Para pelaku yang mengejar strategi bersaing dalam mengejar hasil mereka secara kuat
dan menunjukkan perhatian yang kecil jika pihak lain mendapatkan hasil yang mereka
harapkan.
2. Yielding ( juga disebut mengakomodasi atau menurut ) adalah strategi dibagian sudut
kanan atas. Para pelaku yang mengejar strategi penurut ( yielding )menunjukkan
ketertarikan atas perhatian yang sedikit jika pihak lain mencapai hasil mereka, tetapi
mereka cukup tertarik jika pihak lain mencapai hasilnya.
3. Inaction ( juga disebut menghindari )adalah strategi dibagian sudut kiri bawah. Para
pelaku yang mengejar strategi kelambanan ( inaction ) menunjukkan ketertarikan yang
kecil jika mereka mencapai keberhasilan, sebagaimana mereka memiliki sedikit perhatian
jika pihak lain mendapatkan hasil yang diinginkan.
4. Problem solving ( juga disebut mengolaborasi atau mengintegrasi ) adalah strategi
dibagian sudut kanan atas. Para pelaku mengejar strategi penyelesaian masalah
( problem solving ) menunjukkan perhatian yang tinggi untuk mencapai hasil mereka dan
perhatian yang juga tinggi jika pihak lain mencapai hasil mereka.
5. Compromising ( mengompromi ) adalah strategi yang terletak ditengah-tengah Figur 1.3.
sebagaimana strategi manjemen konflik, strategi ini mewakili usaha moderat untuk
mengejar hasil seseorang dan usaha moderat untuk membantu pihak lain mencapai hasil
mereka.
BAB III
PENUTUP
Kesimpulan
Negosiasi merupakan suatu proses komunikasi, Menurut Hartman bahwa negosiasi
merupakan suatu proses komunikasi antara dua pihak yang masing-masing mempunyai tujuan
dan sudut pandang mereka sendiri, yang berusaha mencapai kesepakatan yang memuaskan kedua
belah pihak mengenai masalah yang sama. Salah satu karakteristik dari situasi negosiasi adalah
kebutuhan akan sifat dalam negosiasi untuk mencapai tujuan atau hasil yang mereka inginkan.

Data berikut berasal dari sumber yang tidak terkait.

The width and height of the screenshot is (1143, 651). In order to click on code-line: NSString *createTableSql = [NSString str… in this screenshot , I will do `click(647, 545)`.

Artinya, harus saling berkoordinasi untuk mencapai tujuan mereka sendiri, atau mereka memilih
untuk bekerja sama karena hasil yang mungkin dicapai akan lebih baik daripada mereka bekerja
sendiri. Namun pihak yang terbiasa bekerja sendiri juga dapat memenuhi kebutuhan mereka
sendiri tanpa bantuan dan dukungan dari orang lain.